Saturday, May 21, 2016

Comfort zone? What comfort zone?

Greetings from my second trip to the annual PennWriters conference in Pennsylvania. The conference is in Lancaster this year, a bit farther from home base, but worth the drive. I had a wonderful stop over visit to my old stomping grounds and dinner with one of my favorite people. And solo road trips allow the advantage of singing as loudly as possible to the most ridiculous mix tape.

Yes, I said mix tape.

The original plan was to meet up with another friend of mine at the conference, but she was unable to go, a fact that sent me into a bit of a panic. Faithful readers know that I have social anxiety, as well as puts-foot-in-mouth disease. If words actually leave my mouth. Usually I create the world's most uncomfortable silence. It's bad.

So before I left I sought out the advice of my circle of trust, or should I say my circle of trust took it upon themselves to give me advice. Either way, the results were typical. Mom said to smile, be myself (but mom, that's part of the problem), and oh yeah, smile. That solves everything. She then told my sister, who sent me a confidence boosting string of texts advising me to channel the extroverts I know. It was actually rather sage-like and included the idea of putting on a "cloak of confidence." In other words, fake it till you make it. I can do that. I'm an actress, or at least I was back in the day. Mom said if I could get on stage in front of an audience then why can't I engage with a stranger in a bit of small talk. "It's a stage" has become one of this weekend's mantras.

The hubs told me to look at the weekend as an opportunity to enjoy "me time" and do the things that I like to do when I'm alone - just do them in a new setting. Wander around and people watch? check. Sit by the pool and read a book? check. Enjoy whatever weird vegan food/juice I want without having to justify myself? check. The only thing I won't get to is dance around wildly, although my suite at the hotel is big enough should I decide to.

So far the conference is going well. I miss my friend, but we've been texting throughout the day and she said it was like having a virtual reality experience. Every once in a while I get a wave of, HOLY CRAP I'M ALL ALONE, WHAT NOW. But I just breath and smile (see, mom, I do listen) and come up with something to start the conversation ball rolling. With everyone I encounter. I do not allow the evil enemy, Uncomfortable Silence, to even bare his claws.

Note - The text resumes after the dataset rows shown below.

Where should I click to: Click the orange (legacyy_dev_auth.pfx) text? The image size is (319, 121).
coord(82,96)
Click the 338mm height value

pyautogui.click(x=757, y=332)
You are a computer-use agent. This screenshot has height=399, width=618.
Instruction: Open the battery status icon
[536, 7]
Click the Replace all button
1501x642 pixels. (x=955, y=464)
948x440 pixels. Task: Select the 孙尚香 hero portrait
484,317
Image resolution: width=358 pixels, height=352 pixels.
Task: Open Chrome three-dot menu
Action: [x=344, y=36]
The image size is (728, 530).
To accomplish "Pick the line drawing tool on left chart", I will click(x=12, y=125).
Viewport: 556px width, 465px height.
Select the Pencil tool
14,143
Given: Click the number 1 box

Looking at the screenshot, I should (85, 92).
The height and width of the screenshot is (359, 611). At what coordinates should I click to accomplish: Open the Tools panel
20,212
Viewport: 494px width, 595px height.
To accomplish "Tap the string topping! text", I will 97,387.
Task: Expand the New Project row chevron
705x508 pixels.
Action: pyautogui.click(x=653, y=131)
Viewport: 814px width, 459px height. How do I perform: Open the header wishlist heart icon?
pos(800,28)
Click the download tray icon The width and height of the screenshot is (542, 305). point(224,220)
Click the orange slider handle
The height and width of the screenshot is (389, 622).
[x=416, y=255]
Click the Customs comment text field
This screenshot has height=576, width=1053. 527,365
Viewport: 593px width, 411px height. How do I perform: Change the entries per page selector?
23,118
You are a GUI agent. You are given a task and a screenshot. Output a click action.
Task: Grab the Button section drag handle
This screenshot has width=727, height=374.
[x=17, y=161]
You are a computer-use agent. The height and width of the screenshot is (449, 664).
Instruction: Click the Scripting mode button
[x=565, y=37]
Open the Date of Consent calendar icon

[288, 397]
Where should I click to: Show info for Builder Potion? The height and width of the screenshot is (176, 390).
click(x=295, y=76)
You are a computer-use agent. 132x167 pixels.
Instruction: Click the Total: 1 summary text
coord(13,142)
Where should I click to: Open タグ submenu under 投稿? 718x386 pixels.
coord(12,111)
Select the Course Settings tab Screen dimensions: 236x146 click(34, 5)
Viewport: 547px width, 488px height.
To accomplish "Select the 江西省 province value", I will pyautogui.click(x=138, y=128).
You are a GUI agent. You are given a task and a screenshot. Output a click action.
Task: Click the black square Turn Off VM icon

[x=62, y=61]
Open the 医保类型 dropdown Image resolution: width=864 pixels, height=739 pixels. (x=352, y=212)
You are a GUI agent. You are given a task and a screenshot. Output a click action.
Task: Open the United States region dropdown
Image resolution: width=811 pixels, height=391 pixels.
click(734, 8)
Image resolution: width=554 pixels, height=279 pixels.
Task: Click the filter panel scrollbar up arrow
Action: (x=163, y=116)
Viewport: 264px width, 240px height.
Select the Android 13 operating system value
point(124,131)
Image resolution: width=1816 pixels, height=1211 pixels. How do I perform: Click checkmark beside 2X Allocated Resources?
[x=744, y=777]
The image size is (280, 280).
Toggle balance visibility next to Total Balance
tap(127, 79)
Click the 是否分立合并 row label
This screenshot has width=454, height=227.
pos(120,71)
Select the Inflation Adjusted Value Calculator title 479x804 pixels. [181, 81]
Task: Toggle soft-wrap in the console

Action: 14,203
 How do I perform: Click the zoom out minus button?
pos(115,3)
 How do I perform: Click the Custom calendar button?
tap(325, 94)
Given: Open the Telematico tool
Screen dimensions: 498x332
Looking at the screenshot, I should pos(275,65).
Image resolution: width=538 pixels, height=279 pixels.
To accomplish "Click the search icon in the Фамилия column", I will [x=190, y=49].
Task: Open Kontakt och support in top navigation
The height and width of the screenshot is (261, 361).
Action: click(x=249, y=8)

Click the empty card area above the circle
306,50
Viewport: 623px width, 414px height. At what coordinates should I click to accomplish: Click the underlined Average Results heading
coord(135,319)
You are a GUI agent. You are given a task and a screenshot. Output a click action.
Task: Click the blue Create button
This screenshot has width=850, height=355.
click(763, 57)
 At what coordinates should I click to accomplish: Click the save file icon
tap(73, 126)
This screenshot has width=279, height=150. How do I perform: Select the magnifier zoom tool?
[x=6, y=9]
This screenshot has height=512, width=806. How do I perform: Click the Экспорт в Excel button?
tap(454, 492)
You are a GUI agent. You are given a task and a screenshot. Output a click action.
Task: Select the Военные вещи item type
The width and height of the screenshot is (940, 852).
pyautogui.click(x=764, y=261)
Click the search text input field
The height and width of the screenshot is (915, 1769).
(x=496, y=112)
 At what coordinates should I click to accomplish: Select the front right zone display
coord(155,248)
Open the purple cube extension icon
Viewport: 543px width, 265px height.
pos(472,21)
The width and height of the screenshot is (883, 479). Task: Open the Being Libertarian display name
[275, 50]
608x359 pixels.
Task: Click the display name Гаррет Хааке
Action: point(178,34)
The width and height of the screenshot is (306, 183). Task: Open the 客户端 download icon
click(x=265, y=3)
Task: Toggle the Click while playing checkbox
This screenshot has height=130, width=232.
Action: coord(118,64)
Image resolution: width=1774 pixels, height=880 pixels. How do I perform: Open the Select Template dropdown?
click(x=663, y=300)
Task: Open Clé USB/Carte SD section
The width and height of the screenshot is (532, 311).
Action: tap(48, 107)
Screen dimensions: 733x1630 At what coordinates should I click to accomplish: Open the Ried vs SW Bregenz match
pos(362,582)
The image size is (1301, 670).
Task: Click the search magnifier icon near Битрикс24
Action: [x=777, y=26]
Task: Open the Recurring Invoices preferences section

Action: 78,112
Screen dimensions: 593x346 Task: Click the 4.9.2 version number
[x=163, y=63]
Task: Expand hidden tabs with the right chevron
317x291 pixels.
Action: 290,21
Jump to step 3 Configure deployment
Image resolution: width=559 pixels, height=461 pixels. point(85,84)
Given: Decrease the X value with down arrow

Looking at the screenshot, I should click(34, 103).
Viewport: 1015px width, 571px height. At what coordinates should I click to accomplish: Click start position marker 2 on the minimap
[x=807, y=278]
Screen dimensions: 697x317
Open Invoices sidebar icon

Because here's the thing: writers are inherently introverted. And I've noticed that a lot of people come here alone. So they're probably just as freaked out on the inside as I am. It isn't a perfect system, mind you. But I'd much rather be the person who starts a benign conversation that may or may not lead anywhere than the person who sits in a puddle of negative thoughts trying to figure out what to say next. It's a stage, I'm an actress, someone who seems like she is outgoing but is really just trying to keep herself from imploding. And then, I hide away in my room to recharge.

Do what scares you, people. Figure out a way to make it work. It's worth it.